Activity:
Every record below, from the first line to the last, is to be set down again exactly.

(Stored data entries)

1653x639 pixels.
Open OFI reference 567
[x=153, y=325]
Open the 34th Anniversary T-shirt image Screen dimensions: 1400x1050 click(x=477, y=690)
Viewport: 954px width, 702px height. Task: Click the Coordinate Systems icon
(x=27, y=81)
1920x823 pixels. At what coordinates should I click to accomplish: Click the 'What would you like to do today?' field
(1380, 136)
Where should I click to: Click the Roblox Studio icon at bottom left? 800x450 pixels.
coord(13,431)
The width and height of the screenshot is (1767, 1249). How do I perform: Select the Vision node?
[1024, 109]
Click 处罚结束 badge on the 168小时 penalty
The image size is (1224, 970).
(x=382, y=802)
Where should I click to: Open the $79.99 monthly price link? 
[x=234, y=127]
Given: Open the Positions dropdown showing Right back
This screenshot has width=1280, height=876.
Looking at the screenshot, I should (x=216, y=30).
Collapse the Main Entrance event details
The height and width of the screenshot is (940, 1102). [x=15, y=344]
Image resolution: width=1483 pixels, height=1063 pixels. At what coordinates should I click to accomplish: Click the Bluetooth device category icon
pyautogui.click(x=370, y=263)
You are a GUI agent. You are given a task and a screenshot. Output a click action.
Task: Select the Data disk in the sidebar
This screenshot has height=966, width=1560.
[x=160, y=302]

Solved exercise:
1653x639 pixels.
Open OFI reference 567
[x=153, y=325]
Open the 34th Anniversary T-shirt image Screen dimensions: 1400x1050 click(x=477, y=690)
Viewport: 954px width, 702px height. Task: Click the Coordinate Systems icon
(x=27, y=81)
1920x823 pixels. At what coordinates should I click to accomplish: Click the 'What would you like to do today?' field
(1380, 136)
Where should I click to: Click the Roblox Studio icon at bottom left? 800x450 pixels.
coord(13,431)
The width and height of the screenshot is (1767, 1249). How do I perform: Select the Vision node?
[1024, 109]
Click 处罚结束 badge on the 168小时 penalty
The image size is (1224, 970).
(x=382, y=802)
Where should I click to: Open the $79.99 monthly price link? 
[x=234, y=127]
Given: Open the Positions dropdown showing Right back
This screenshot has width=1280, height=876.
Looking at the screenshot, I should (x=216, y=30).
Collapse the Main Entrance event details
The height and width of the screenshot is (940, 1102). [x=15, y=344]
Image resolution: width=1483 pixels, height=1063 pixels. At what coordinates should I click to accomplish: Click the Bluetooth device category icon
pyautogui.click(x=370, y=263)
You are a GUI agent. You are given a task and a screenshot. Output a click action.
Task: Select the Data disk in the sidebar
This screenshot has height=966, width=1560.
[x=160, y=302]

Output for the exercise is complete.